Kristin Brock: Chicago is a large city so finding a location that would be accessible to as many people as possible and that also had the support of the surrounding community were critical factors. Skinner Park, on the near west side of Chicago, was our favorite location from the start — it’s relatively centrally located and is a very active park with a lot of young families. There also weren’t many other gardens in the neighborhood, so we hoped to fill a gap in both programming and available garden space at the same time.
Jennifer Breckner: What is the importance of including Slow Food’s Ark of Taste in this project?
Kristin Brock: Not only does the Ark of Taste highlight biodiversity and continue to focus on the value of growing your own food, but it also gives us a way to tie history lessons and cultural traditions into the garden. When we set out to build this space, it was important to me to find multiple ways to connect people with gardening. Biodiversity was an avenue I hadn’t yet considered but soon realized was crucial to include.
Jennifer Breckner: Why is agricultural biodiversity a compelling topic?
Kristin Brock: I think as a society we’re way too comfortable with the familiar. In a city like Chicago with so many diverse cultures and ethnic backgrounds represented, I’m hopeful that bringing more attention to the Ark of Taste will help promote its value to a larger audience and new connections to the past can be made.
Jennifer Breckner: Lastly, what are some future plans for Community Roots?
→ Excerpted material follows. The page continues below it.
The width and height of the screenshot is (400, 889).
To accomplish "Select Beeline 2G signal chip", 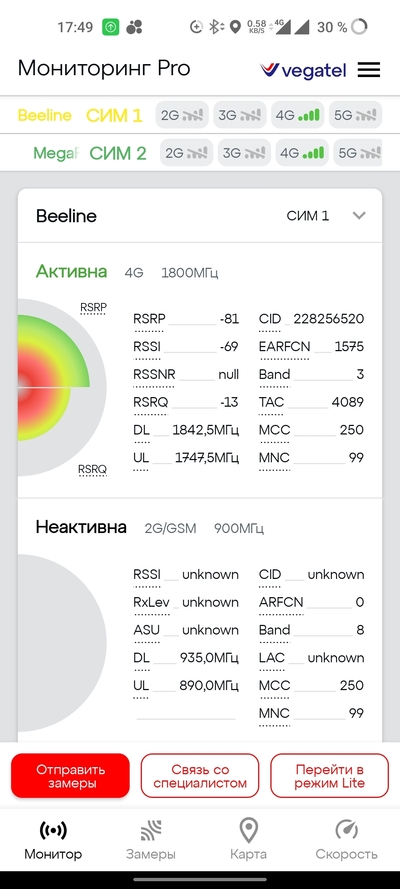I will 182,115.
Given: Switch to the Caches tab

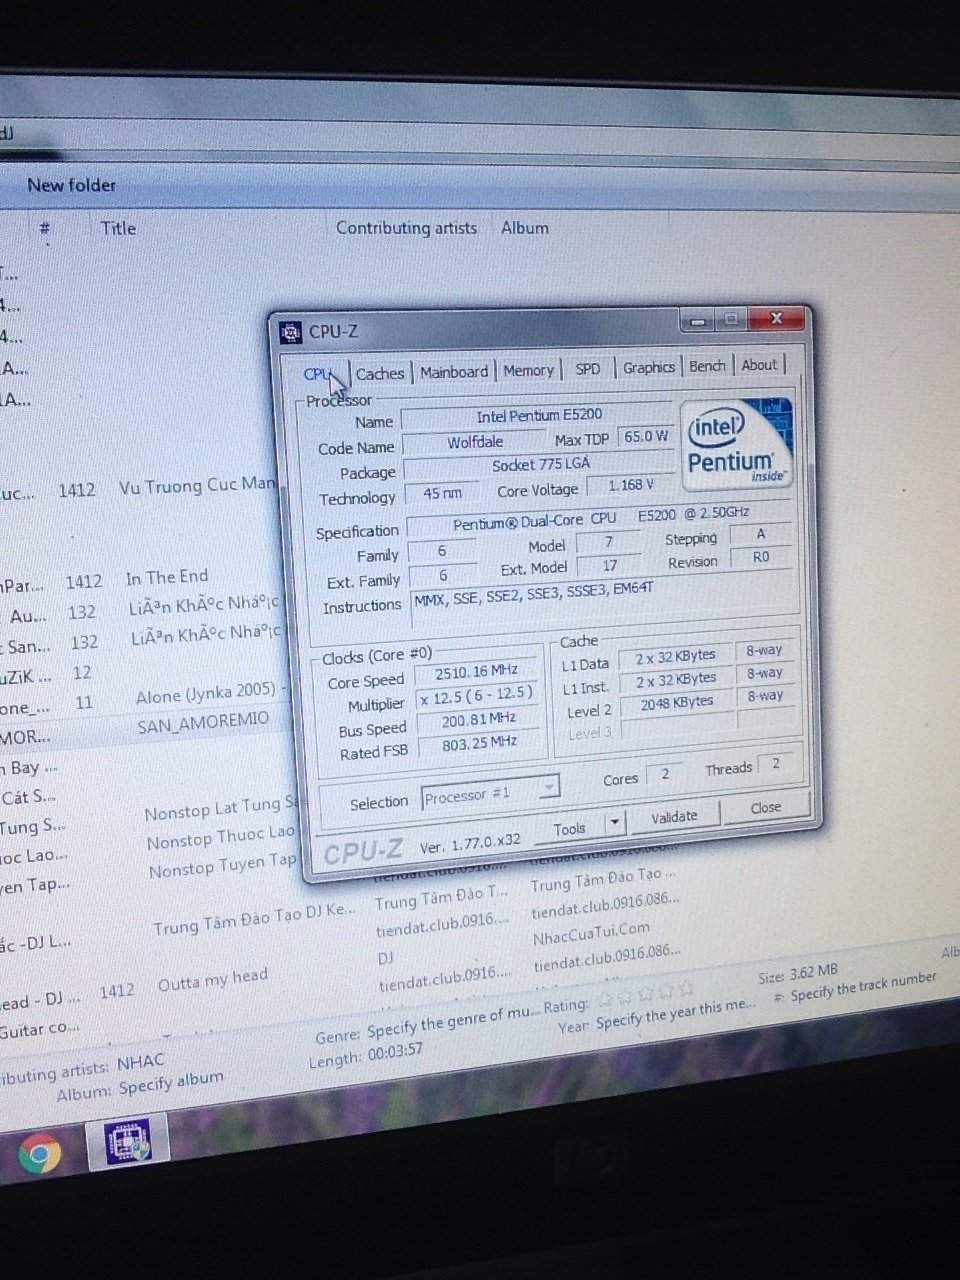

Kristin Brock: We are really excited to offer free workshops and classes there, including, of course, Slow Food’s September 1st workshop on seed saving and tasting. We hope these classes will become a core part of our educational programming like our weekly youth gardening programs are. In addition, our staff will be hosting a number of cooking demos throughout the summer through our Garden to Go program, encouraging the whole family to work together – that is so important. Biodiversity has a key place within these programs and we hope to find interesting and educational ways to incorporate the topic.